> _DIRECTIVE_: Copy out, character for character, the stretch of entries from the line containing "Image resolution: width=693" through the last line of the entries, including both of those lines.

> _INFORMATION PROVIDED_:
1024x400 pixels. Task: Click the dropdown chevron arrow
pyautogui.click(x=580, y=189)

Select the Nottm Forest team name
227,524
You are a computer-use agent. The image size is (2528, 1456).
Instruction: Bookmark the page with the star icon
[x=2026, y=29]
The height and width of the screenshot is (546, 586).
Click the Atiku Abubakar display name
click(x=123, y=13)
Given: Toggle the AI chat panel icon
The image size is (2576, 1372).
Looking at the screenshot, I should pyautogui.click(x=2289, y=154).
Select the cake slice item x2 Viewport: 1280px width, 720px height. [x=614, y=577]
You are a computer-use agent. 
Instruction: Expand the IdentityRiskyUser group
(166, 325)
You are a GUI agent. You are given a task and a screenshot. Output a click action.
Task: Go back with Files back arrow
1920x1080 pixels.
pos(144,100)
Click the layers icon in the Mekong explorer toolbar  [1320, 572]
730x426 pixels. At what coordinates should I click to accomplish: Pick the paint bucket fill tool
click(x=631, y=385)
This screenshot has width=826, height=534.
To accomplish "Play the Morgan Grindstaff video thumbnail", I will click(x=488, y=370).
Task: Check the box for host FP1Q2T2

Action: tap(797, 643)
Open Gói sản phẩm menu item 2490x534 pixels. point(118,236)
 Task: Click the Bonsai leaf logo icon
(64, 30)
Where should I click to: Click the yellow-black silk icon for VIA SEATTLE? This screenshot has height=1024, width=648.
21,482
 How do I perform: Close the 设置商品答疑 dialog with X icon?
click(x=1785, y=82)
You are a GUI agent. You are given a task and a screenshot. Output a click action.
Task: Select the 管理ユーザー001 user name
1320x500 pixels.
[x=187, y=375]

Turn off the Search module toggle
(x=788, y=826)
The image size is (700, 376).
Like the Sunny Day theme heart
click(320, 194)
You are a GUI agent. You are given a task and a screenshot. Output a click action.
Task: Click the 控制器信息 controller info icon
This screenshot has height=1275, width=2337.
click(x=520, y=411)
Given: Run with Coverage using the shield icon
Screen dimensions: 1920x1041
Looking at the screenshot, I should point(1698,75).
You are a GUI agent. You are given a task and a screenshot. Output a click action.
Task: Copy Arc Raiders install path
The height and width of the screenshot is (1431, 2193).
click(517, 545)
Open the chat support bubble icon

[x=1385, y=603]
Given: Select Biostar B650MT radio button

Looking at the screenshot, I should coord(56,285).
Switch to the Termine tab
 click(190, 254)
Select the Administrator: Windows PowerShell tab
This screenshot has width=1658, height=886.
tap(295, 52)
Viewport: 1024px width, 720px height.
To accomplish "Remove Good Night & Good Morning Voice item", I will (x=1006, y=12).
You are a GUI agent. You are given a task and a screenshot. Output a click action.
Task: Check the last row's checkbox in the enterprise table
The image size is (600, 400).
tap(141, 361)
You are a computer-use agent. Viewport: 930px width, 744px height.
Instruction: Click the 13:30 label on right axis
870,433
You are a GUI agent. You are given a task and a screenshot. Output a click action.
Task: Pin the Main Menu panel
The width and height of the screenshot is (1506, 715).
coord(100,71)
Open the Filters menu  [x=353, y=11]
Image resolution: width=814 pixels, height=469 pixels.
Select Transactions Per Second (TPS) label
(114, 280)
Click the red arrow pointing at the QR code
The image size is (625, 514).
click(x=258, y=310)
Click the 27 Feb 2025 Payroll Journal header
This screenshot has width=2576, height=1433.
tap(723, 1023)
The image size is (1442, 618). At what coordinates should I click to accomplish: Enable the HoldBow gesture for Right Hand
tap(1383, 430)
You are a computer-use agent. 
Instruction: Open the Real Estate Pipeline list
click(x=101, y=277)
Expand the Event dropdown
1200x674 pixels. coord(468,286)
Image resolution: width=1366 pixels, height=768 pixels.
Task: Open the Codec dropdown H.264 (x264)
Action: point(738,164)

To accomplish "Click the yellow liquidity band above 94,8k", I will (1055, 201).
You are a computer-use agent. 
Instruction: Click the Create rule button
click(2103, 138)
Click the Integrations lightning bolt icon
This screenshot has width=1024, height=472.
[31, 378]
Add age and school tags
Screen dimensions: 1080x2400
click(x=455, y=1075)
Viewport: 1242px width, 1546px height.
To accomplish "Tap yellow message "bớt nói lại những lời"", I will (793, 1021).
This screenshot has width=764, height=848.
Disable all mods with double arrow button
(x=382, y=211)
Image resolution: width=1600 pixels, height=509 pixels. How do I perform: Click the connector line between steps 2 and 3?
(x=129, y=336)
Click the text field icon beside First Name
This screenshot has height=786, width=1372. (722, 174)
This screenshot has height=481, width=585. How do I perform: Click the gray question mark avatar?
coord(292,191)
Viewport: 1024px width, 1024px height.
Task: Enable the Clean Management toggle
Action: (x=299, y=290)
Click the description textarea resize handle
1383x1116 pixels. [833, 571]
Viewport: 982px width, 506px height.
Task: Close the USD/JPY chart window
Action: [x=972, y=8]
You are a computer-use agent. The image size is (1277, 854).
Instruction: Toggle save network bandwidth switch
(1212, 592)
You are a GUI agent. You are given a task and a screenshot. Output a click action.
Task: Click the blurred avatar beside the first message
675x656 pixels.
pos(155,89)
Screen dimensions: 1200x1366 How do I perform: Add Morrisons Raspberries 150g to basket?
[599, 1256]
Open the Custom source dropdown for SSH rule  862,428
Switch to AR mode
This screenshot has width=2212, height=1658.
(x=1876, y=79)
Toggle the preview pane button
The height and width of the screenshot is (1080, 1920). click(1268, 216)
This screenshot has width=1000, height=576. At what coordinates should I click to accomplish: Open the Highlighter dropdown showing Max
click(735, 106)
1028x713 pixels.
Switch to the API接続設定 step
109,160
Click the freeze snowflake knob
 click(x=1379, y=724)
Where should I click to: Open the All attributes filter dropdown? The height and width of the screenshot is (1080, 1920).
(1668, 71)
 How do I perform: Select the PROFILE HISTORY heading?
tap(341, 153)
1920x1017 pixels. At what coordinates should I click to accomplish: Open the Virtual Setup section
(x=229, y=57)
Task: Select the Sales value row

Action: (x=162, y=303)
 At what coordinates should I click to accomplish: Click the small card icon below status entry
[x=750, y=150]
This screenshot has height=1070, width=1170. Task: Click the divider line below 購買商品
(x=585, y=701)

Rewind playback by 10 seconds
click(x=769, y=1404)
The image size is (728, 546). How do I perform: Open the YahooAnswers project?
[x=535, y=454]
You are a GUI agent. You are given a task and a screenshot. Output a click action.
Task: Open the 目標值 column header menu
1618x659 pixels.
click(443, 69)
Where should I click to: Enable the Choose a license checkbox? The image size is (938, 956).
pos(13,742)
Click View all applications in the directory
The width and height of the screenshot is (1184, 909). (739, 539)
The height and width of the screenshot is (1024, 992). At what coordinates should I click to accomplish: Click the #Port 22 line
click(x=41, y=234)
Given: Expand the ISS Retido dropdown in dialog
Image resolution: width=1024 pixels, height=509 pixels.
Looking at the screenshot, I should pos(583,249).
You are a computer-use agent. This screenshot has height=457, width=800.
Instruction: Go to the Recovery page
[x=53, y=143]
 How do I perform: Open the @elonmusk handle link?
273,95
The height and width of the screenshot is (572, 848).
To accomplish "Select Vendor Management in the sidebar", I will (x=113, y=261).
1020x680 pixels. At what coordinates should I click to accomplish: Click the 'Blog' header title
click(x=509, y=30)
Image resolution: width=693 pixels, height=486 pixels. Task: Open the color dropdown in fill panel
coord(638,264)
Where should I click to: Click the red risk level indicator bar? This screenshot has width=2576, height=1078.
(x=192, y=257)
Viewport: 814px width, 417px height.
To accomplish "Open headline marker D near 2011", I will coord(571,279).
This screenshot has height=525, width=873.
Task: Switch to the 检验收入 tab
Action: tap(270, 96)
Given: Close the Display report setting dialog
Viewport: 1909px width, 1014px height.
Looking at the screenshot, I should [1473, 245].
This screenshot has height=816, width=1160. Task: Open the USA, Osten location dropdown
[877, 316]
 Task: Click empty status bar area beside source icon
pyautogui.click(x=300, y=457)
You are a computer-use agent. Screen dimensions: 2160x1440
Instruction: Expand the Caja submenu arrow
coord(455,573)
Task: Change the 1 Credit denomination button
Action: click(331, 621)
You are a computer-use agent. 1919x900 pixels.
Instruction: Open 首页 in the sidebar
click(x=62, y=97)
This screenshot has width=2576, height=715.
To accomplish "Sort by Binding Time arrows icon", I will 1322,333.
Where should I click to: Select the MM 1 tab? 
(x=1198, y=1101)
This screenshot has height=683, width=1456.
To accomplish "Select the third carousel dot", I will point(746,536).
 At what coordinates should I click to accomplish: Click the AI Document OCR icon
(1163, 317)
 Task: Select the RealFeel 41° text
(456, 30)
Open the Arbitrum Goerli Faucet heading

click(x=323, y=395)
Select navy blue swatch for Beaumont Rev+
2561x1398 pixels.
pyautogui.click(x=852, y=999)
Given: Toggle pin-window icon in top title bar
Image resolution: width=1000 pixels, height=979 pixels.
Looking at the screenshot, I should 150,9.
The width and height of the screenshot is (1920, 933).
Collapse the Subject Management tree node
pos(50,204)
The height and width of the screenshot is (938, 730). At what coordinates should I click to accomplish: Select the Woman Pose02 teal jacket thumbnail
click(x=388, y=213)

> _RESPONSE_:
Image resolution: width=693 pixels, height=486 pixels. Task: Open the color dropdown in fill panel
coord(638,264)
Where should I click to: Click the red risk level indicator bar? This screenshot has width=2576, height=1078.
(x=192, y=257)
Viewport: 814px width, 417px height.
To accomplish "Open headline marker D near 2011", I will coord(571,279).
This screenshot has height=525, width=873.
Task: Switch to the 检验收入 tab
Action: tap(270, 96)
Given: Close the Display report setting dialog
Viewport: 1909px width, 1014px height.
Looking at the screenshot, I should [1473, 245].
This screenshot has height=816, width=1160. Task: Open the USA, Osten location dropdown
[877, 316]
 Task: Click empty status bar area beside source icon
pyautogui.click(x=300, y=457)
You are a computer-use agent. Screen dimensions: 2160x1440
Instruction: Expand the Caja submenu arrow
coord(455,573)
Task: Change the 1 Credit denomination button
Action: click(331, 621)
You are a computer-use agent. 1919x900 pixels.
Instruction: Open 首页 in the sidebar
click(x=62, y=97)
This screenshot has width=2576, height=715.
To accomplish "Sort by Binding Time arrows icon", I will 1322,333.
Where should I click to: Select the MM 1 tab? 
(x=1198, y=1101)
This screenshot has height=683, width=1456.
To accomplish "Select the third carousel dot", I will point(746,536).
 At what coordinates should I click to accomplish: Click the AI Document OCR icon
(1163, 317)
 Task: Select the RealFeel 41° text
(456, 30)
Open the Arbitrum Goerli Faucet heading

click(x=323, y=395)
Select navy blue swatch for Beaumont Rev+
2561x1398 pixels.
pyautogui.click(x=852, y=999)
Given: Toggle pin-window icon in top title bar
Image resolution: width=1000 pixels, height=979 pixels.
Looking at the screenshot, I should 150,9.
The width and height of the screenshot is (1920, 933).
Collapse the Subject Management tree node
pos(50,204)
The height and width of the screenshot is (938, 730). At what coordinates should I click to accomplish: Select the Woman Pose02 teal jacket thumbnail
click(x=388, y=213)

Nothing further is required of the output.